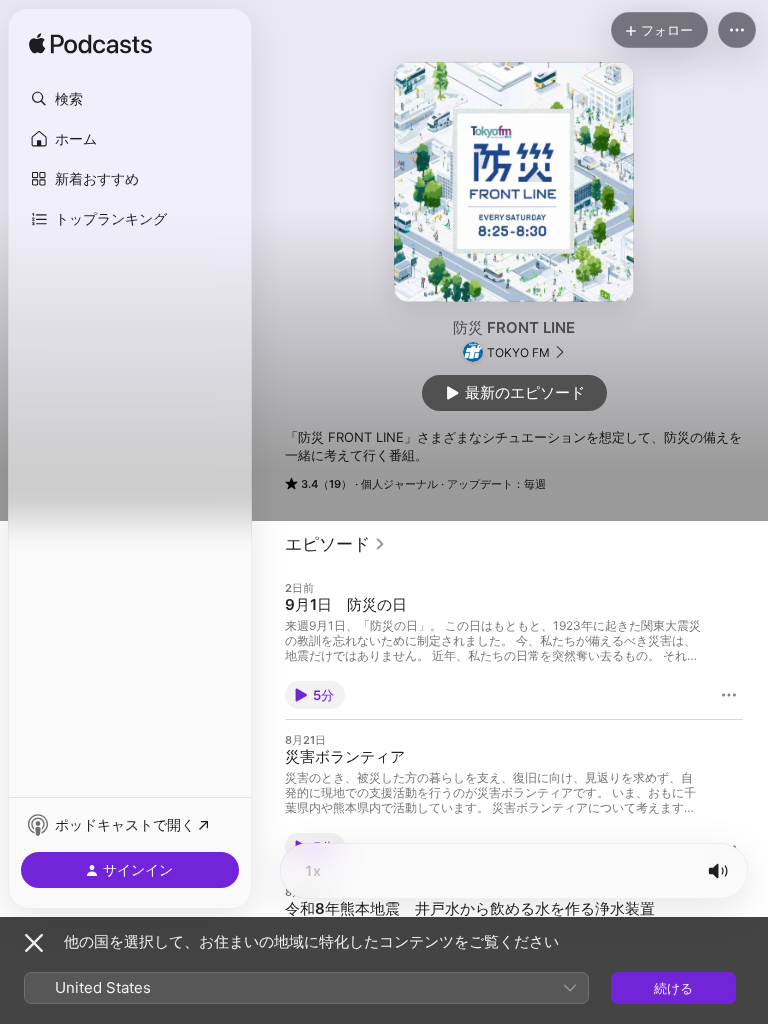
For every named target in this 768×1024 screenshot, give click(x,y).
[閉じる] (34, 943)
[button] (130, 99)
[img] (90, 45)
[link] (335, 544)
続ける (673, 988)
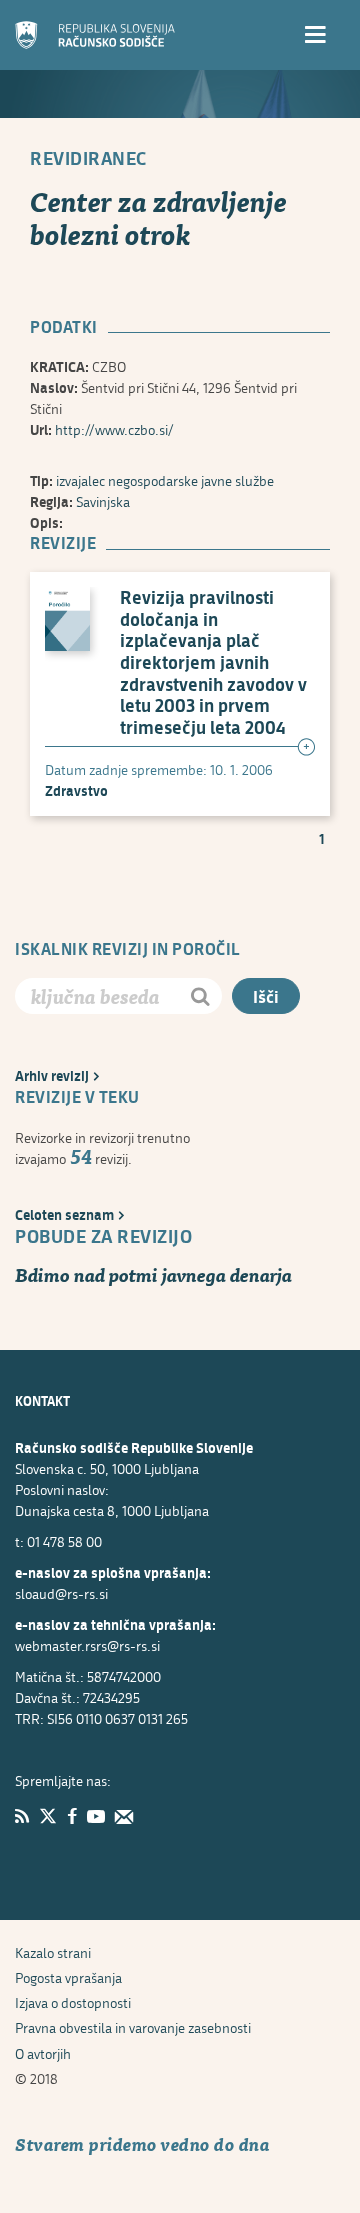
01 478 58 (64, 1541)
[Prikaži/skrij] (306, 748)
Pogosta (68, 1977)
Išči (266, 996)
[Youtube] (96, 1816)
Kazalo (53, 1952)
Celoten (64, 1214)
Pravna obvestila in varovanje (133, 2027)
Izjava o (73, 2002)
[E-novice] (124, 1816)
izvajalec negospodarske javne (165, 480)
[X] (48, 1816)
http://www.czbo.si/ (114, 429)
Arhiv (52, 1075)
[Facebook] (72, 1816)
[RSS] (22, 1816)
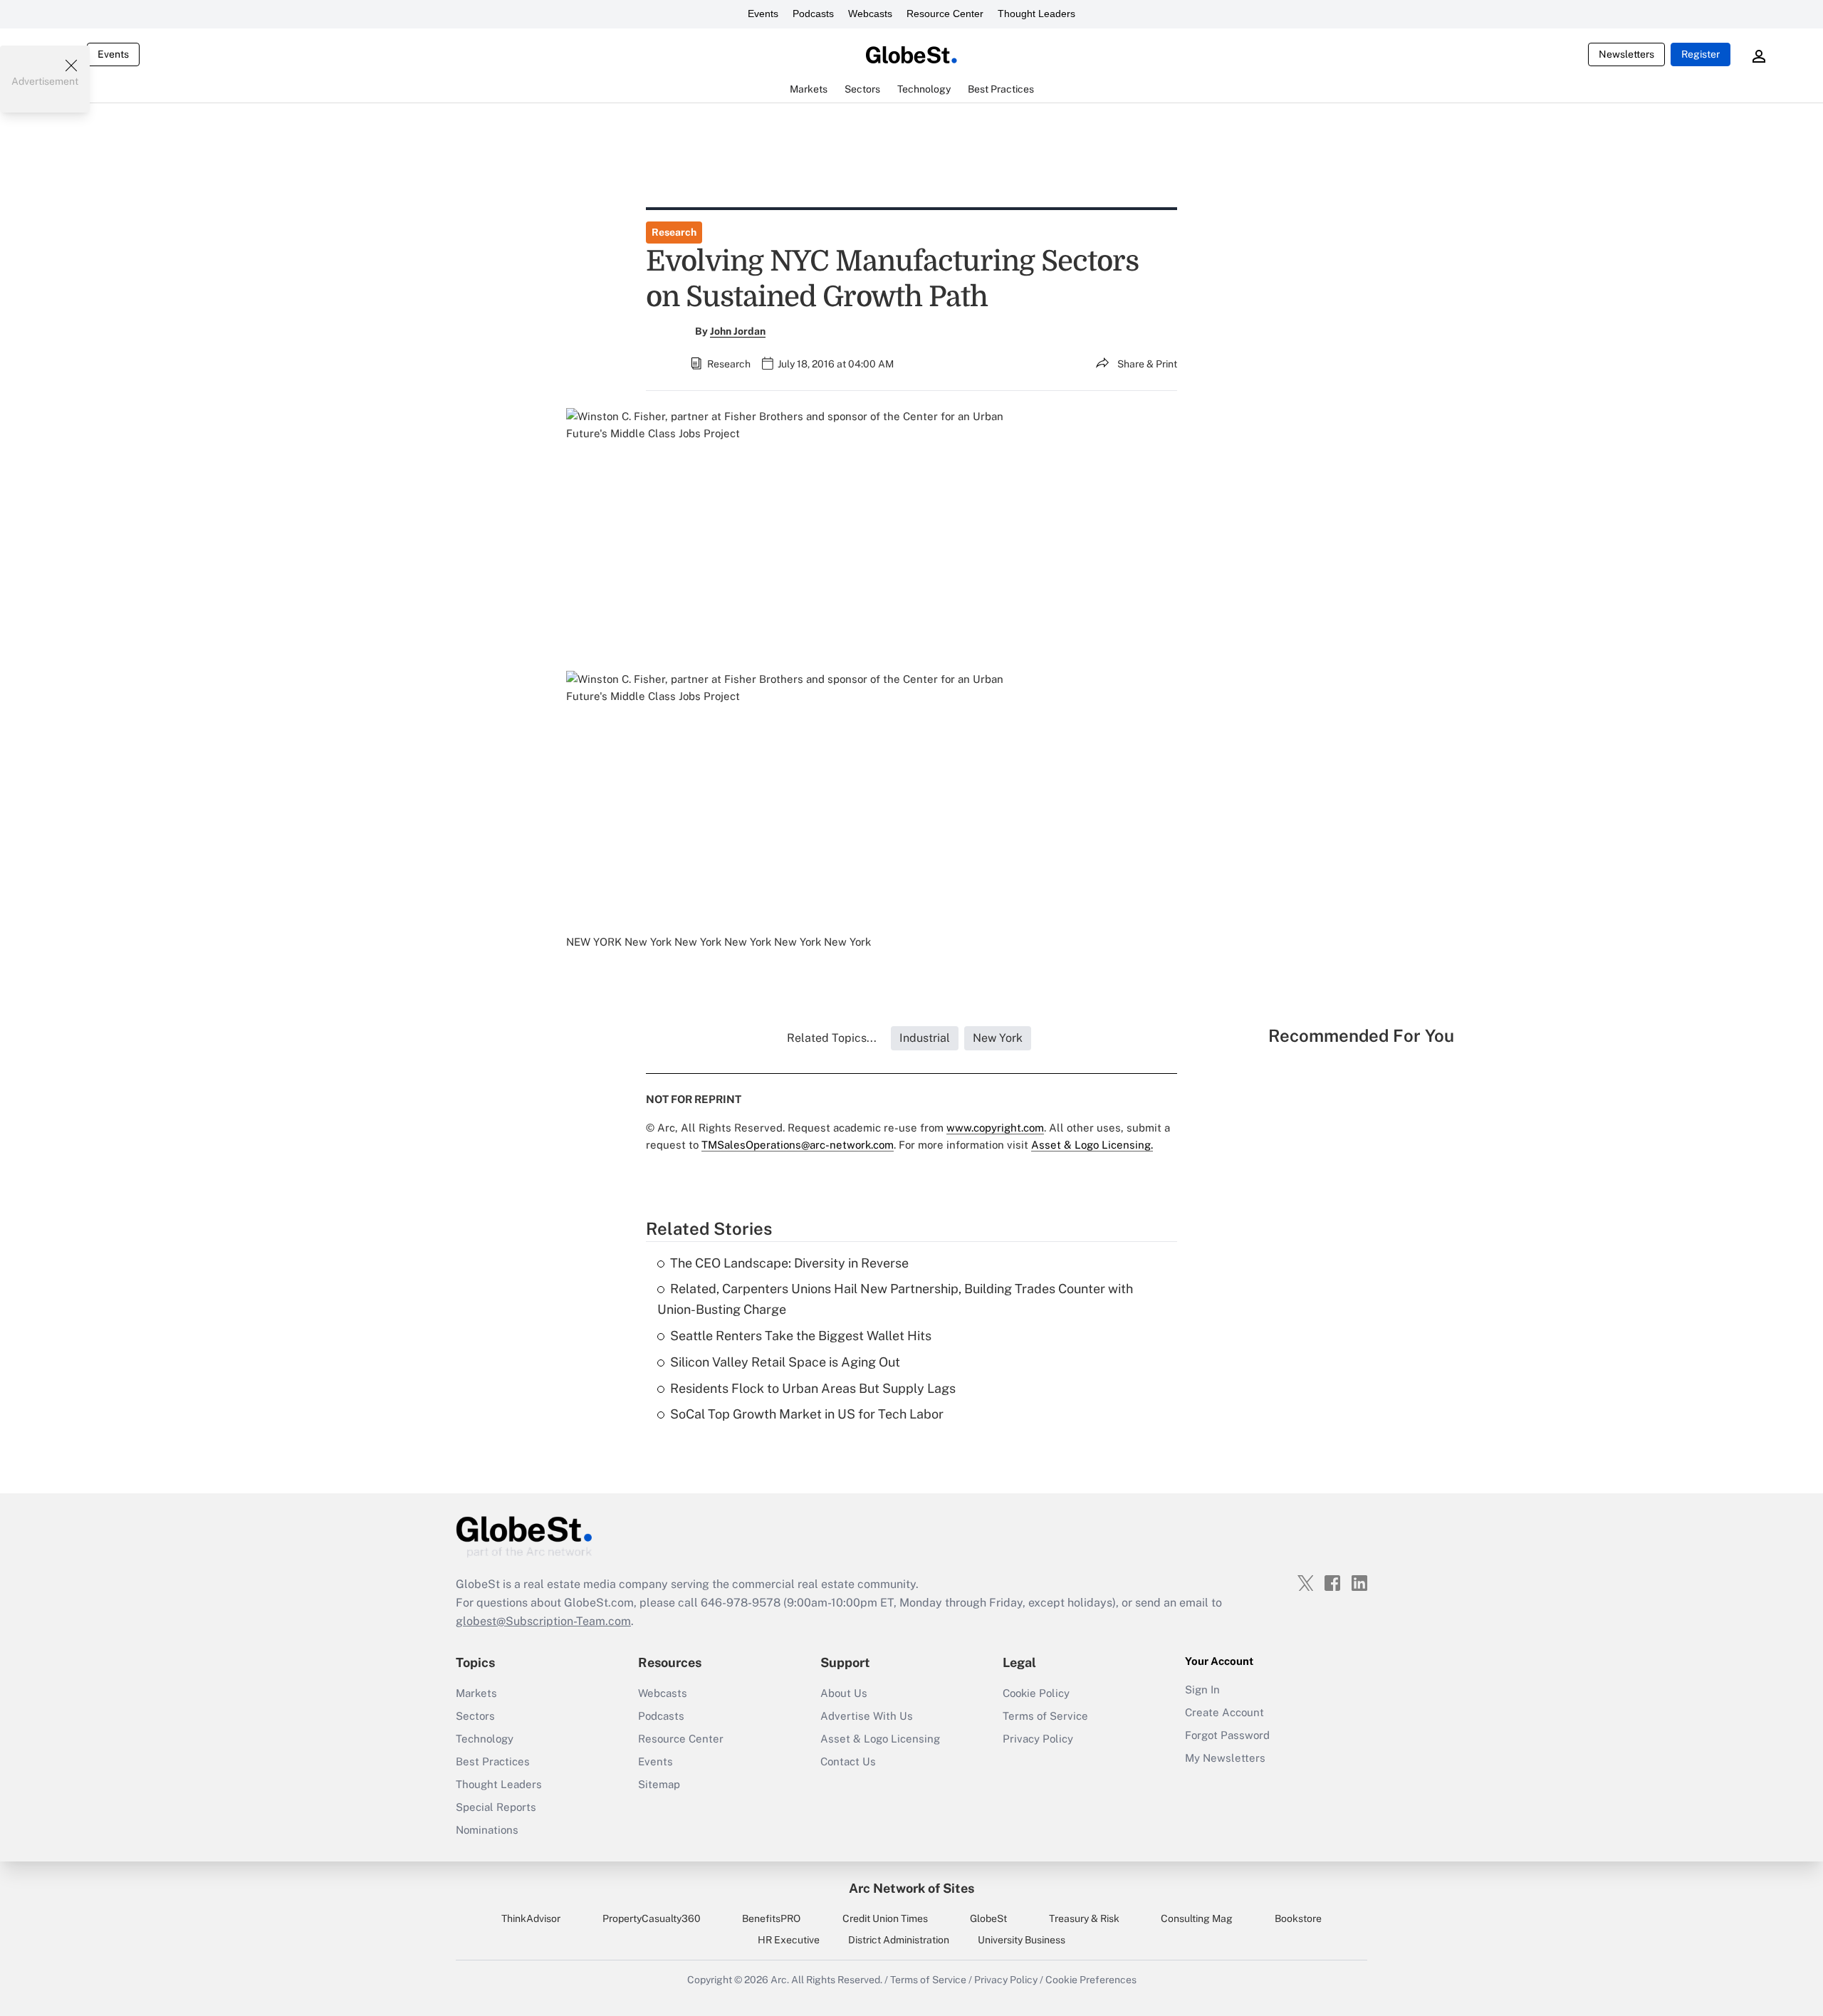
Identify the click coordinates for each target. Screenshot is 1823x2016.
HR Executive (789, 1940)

•••

- **Directions for this task**
Send back every line above exactly, skipping all pictures.

- **Output for this task**
For every named target in this 768×1024 screenshot, give click(x,y).
[閉じる] (34, 943)
[button] (130, 99)
[img] (90, 45)
[link] (335, 544)
続ける (673, 988)
01 478 58 (64, 1541)
[Prikaži/skrij] (306, 748)
Pogosta (68, 1977)
Išči (266, 996)
[Youtube] (96, 1816)
Kazalo (53, 1952)
Celoten (64, 1214)
Pravna obvestila in varovanje (133, 2027)
Izjava o (73, 2002)
[E-novice] (124, 1816)
izvajalec negospodarske javne (165, 480)
[X] (48, 1816)
http://www.czbo.si/ (114, 429)
Arhiv (52, 1075)
[Facebook] (72, 1816)
[RSS] (22, 1816)
Identify the click coordinates for each target. Screenshot is 1823x2016.
HR Executive (789, 1940)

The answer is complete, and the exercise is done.